People from all backgrounds may end up with a substance abuse disorder that drives their drug use. Some of these individuals, including professionals trying to avoid criminal prosecution, might turn to prescription medication instead of banned substances. A common example involves using opioid medication instead of heroin to achieve relatively similar physical effects.
Contrary to popular belief among many people who misuse prescription medication, the possibility of securing a prescription does not make the abuse of prescription medication any less illegal. Any use or possession of a controlled substance, like narcotic painkillers, without the direct supervision of a medical professional can result in someone’s arrest and prosecution.

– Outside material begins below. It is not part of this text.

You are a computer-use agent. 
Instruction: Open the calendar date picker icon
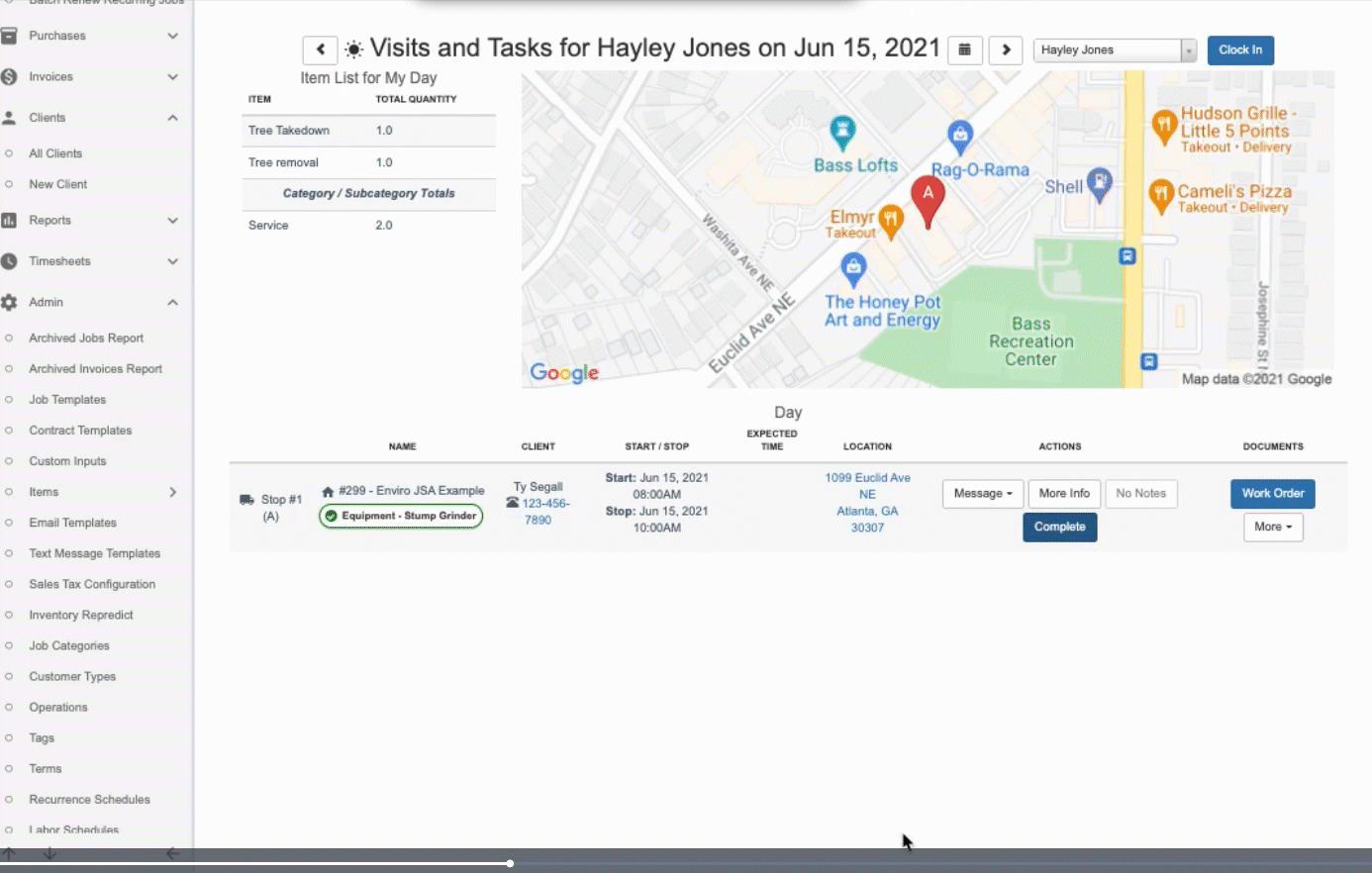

Providing medication to others
Anyone with more prescription medication than they intend to use should find a safe way to dispose of the remaining medication. Many medical offices and police departments offer safe medication disposal options to prevent those unused pills from making their way onto the unregulated market. Anyone who sells or gives their medication to someone else could end up prosecuted for the act of transferring that medication. They could also face charges if the recipient overdoses or causes the death of another person while under the influence of that medication in some cases.
Using medication without a prescription
Just because someone could possess oxycodone after breaking their legs does not mean it is legal to possess and use the medication after the doctor ends their prescription. Anyone using medication after their doctor ends their prescription, taking a dose beyond what the doctor recommends or otherwise using the medication without medical instruction to do so could potentially face prosecution should they get caught.
Driving while on medication
Many different drugs will affect someone’s ability to drive. Pain relievers, muscle relaxants and sleep aids all have a strong association with increased crash risk. So do certain kinds of psychiatric medications and anti-epilepsy drugs. Patients should always abide by the restrictions on prescription vials advising them not to drive or use heavy machinery, as they could face prosecution if they get arrested while driving after taking their legal prescription medication.
Understanding how seemingly minor mistakes can lead to Georgia drug charges may help people more to safely and responsibly use prescription medication.